- The building in 2023
- Interactive map of the York City Arms Sports Club area
- Former names: City Arms

General information
- Status: Converted into flats
- Type: Sports club (former); originally public house
- Location: Fawcett Street, York, England
- Coordinates: 53°57′13″N 1°04′30″W﻿ / ﻿53.9536°N 1.0751°W
- Year built: c. 1830
- Renovated: c. 1976 and c. 2001 (converted)
- Closed: Mid-1970s (as a pub) 2001 (as a club)

Design and construction

Listed Building – Grade II
- Official name: York City Arms Sports Club
- Designated: 14 March 1997
- Reference no.: 1257864

= York City Arms Sports Club =

Listed former sports club in York, England

York City Arms Sports Club is a Grade II listed former sports club, originally a public house, on Fawcett Street in York, England. The building is dated to around 1830 in its official listing, and The Press reports that it opened as the City Arms pub in 1829. After operating for more than a century, it was taken over by local sports clubs in 1976 and used as their headquarters until its closure in 2001, after which it was converted into flats.

==History==
The building's official listing gives a construction date of around 1830. The Press reports that it opened on Fawcett Street in 1829, when it was known as the City Arms public house.

In 1968 the site was included within the newly established Central Historic Core conservation area. The following year, John Smith's Brewery announced that it would not renew the lease. At that time the pub had been run for ten years by David Chapman and his wife, Dorothy Dunne. The lease was taken over in November 1969 by Ray Dickinson, who had previously managed the Waggon and Horses on Lawrence Street and the Coach and Horses on Micklegate. He ran the pub for several years, but in 1972 it attracted attention when it was targeted by arsonists four times in a single month.

In 1976 the York Amalgamation of Anglers and the York City Baths Club joined forces to purchase the then‑derelict building for £19,000, establishing it as the headquarters of the newly formed York City Arms Sports Club. It was converted and refurbished and eventually contained a main bar, a disco room, four meeting rooms, a restaurant, an office and a flat.
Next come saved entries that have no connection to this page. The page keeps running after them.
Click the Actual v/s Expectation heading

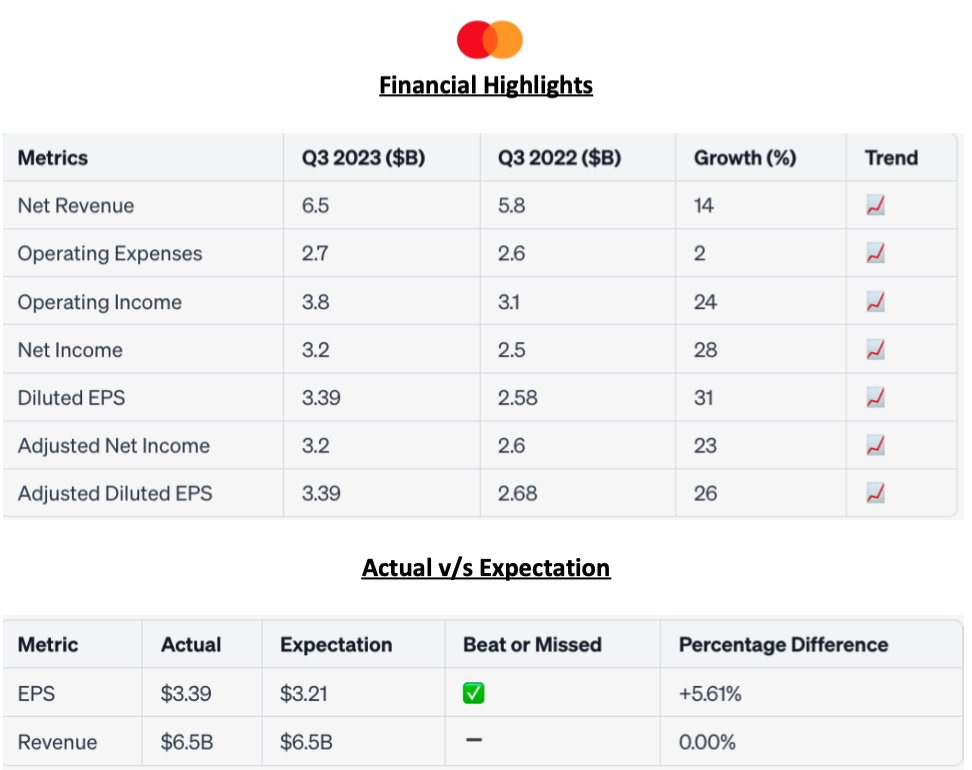(x=486, y=568)
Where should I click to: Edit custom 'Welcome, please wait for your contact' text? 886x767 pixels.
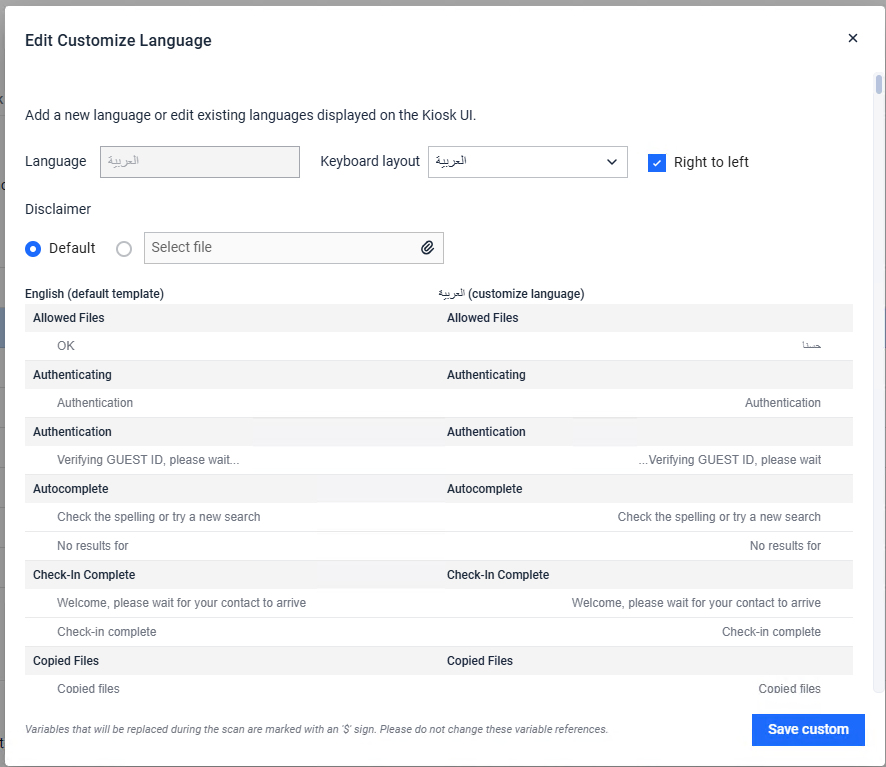(x=648, y=603)
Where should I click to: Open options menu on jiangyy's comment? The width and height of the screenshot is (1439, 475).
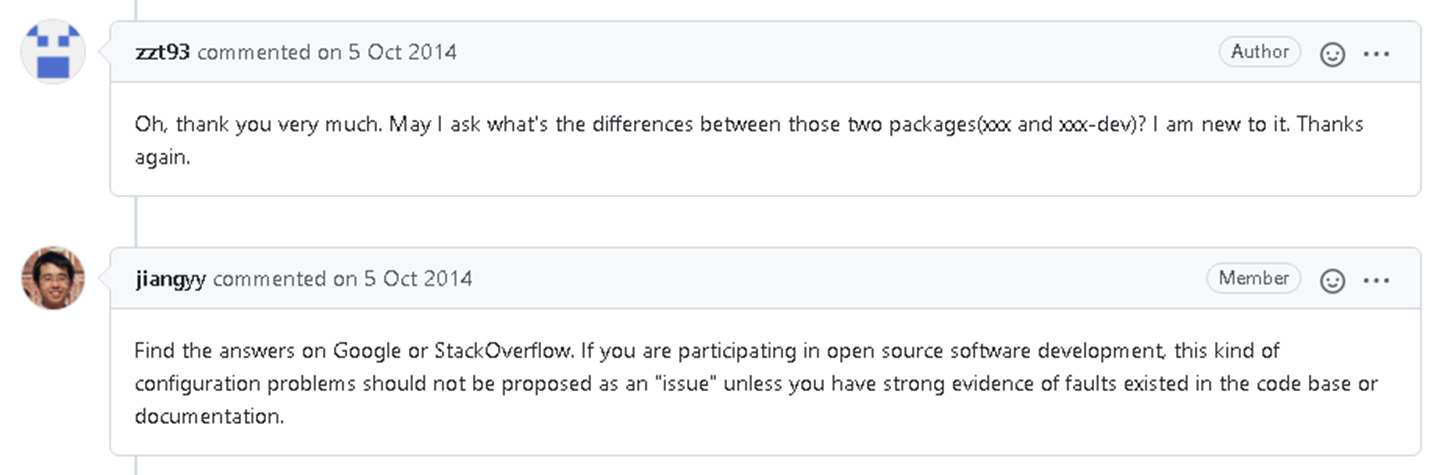(1377, 281)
On 14 March 1997, York City Arms Sports Club was designated a Grade II listed building. In January 2001 the sports club closed, after which the building was converted into flats.

==Architecture==

Entrance detail in 2022

The building is of brick with a painted porch and has a hipped roof of slate. The main front is two storeys and seven bays wide. The upper windows are sashes set beneath painted lintels. One bay contains a low former doorway, now blocked and fitted with a window, with a small extra window beside it. Another bay has a tall single‑storey porch with square columns and pilasters, and above it is a large painted carving of the York City arms with civic regalia. The entrance door is panelled and has an overlight. The guttering is carried on rectangular timber brackets. To the right is an additional bay with lower eaves and an altered first‑floor casement window, and beyond that a single‑storey three‑bay wing that has been changed by the insertion of a 20th‑century door and surround in the centre bay.

==See also==

- Listed buildings in York (outside the city walls, southern part)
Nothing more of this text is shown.